Visual masking refers to such a phenomenon that a briefly presented stimulus (target) that is clearly visible when shown alone is rendered less visible or invisible by another stimulus (mask) with spatiotemporal proximity. Masking is not only a powerful tool to regulate the visibility of a target, but also itself is a useful way for studying basic visual processes (B. Breitmeyer & Öğmen,
2006; see review by Ansorge, Francis, Herzog, & Öğmen,
2007). Yet consensus regarding the underlying causes of masking is lacking despite decades of research. Previous studies have focused mainly on spatiotemporal aspects of masking, suggesting that the effect of masking depends critically on spatial distance and the time interval between target and mask (e.g., B. Breitmeyer & Öğmen,
2006; Polat, Sterkin, & Yehezkel,
2007). In the recent two decades, object substitution masking (OSM), which is a special type of masking, has been reported to disobey strict spatiotemporal relationships, and OSM has, therefore, been considered to reflect an object-level masking (Enns & Di Lollo,
1997,
2000; Goodhew, Pratt, Dux, & Ferber,
2013). Two common forms of OSM are four-dot masking and common-onset masking. Four-dot masking is designed with a backward paradigm in which a target is followed by four dots surrounding the target and has a relatively large contour distance (Enns & Di Lollo,
1997). Common-onset masking is when the target and the mask come into view simultaneously, but the mask continues to be displayed after the target disappears (Jannati, Spalek, & Di Lollo,
2013). These two forms of OSM are often combined (Enns & Di Lollo,
2000; Gellatly, Pilling, Cole, & Skarratt,
2006). OSM masking effects are considered to occur at a higher level, i.e., the level of object representation, rather than at a lower level, such as the local contour interactions. There are two major accounts of OSM: object substitution and object updating. The object-substitution theory suggests that masking occurs when a separate mask representation replaces the target whereas the object-updating theory proposes that masking comes from the updating of the target by a mask within a single object representation (see review by Goodhew,
2017). The object-updating theory, however, is supported by overwhelming evidence (Goodhew,
2017). Within the frames of the object-updating theory, an object representation (the target) is initially established and, later, updated by a new input (the mask) if the mask is perceived as the same object as the target (Enns, Lleras, & Moore,
2009; Harrison, Rajsic, & Wilson,
2016; Lleras & Enns,
2004; Moore & Lleras,
2005). If the mask, however, is treated as a different object, the updating process for the target ceases, and the initial target information remains unchanged, i.e., survives from object-level masking. Hence, an underlying question is what stimulus attributes determine if the target and the mask share their object representation in the object-updating theory.
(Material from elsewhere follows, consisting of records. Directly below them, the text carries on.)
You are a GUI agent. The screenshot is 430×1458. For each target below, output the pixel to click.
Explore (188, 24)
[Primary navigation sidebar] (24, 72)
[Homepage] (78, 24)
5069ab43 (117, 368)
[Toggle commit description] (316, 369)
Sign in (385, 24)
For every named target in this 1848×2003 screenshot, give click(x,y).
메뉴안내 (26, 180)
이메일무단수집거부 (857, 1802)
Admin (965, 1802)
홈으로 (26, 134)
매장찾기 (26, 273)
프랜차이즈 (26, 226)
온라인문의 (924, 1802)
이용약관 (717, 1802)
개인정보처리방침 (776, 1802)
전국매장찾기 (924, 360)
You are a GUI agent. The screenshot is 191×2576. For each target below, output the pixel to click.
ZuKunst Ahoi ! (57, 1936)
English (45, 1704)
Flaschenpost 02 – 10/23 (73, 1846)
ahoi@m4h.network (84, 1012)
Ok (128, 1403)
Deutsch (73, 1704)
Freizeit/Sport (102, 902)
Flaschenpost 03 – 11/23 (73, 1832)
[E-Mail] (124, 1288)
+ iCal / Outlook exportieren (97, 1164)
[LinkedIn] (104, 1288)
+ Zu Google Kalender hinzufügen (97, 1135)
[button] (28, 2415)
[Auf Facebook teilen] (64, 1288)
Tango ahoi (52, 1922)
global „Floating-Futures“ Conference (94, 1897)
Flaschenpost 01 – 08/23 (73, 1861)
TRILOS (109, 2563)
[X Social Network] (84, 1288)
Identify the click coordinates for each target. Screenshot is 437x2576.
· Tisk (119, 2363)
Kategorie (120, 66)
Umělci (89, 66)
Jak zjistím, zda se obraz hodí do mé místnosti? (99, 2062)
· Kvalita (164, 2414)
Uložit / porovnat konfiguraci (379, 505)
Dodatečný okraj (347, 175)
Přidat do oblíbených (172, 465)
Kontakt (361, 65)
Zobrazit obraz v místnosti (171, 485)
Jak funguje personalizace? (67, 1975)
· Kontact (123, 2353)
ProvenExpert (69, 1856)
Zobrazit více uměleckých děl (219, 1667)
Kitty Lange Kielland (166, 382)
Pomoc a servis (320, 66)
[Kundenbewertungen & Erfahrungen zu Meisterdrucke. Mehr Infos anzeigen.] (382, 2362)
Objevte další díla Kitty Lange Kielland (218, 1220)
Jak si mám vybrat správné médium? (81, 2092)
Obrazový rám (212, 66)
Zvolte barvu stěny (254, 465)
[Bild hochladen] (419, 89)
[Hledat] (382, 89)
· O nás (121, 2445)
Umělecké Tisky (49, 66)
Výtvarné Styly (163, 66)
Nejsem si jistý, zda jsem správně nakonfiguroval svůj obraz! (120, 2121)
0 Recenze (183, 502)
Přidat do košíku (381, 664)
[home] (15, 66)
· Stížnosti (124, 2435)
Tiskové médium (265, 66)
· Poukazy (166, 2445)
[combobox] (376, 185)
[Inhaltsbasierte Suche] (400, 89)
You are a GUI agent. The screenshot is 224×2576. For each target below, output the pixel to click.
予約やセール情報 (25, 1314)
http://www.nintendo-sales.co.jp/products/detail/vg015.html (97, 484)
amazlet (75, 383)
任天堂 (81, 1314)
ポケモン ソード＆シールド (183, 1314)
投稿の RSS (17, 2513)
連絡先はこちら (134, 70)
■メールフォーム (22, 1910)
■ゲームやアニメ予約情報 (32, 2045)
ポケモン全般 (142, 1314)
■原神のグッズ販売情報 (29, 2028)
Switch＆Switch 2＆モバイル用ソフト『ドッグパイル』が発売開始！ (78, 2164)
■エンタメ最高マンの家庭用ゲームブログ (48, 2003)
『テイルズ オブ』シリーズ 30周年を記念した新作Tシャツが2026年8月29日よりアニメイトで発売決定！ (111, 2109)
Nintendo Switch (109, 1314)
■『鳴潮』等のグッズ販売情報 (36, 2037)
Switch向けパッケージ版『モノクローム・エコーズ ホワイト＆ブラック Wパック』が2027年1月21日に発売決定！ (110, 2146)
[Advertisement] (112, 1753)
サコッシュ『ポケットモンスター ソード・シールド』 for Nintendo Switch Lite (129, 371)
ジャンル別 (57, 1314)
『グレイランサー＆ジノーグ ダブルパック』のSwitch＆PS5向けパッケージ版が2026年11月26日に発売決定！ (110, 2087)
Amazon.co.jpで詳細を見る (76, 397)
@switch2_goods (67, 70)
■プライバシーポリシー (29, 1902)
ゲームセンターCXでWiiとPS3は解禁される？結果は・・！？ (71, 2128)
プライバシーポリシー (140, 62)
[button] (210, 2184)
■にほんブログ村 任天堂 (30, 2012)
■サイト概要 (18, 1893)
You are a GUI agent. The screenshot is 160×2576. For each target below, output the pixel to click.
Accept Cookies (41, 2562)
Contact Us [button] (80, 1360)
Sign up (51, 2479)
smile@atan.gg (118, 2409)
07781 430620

Gellatly et al. (
2006) tried to answer this question by separating different object-level components of OSM and studying which dimensions of target–mask similarity impact object-level masking. However, they could not find any dimensions of target–mask similarity significantly impacting the masking of the whole target. Instead their study showed that OSM can operate at the level of independent features. Specifically, target–mask similarity on a particular dimension, e.g., the color, only affects reporting of that dimension, and as pointed out by Gellatly et al., it is a major challenge to empirically distinguish between object-level and feature-level OSM effects.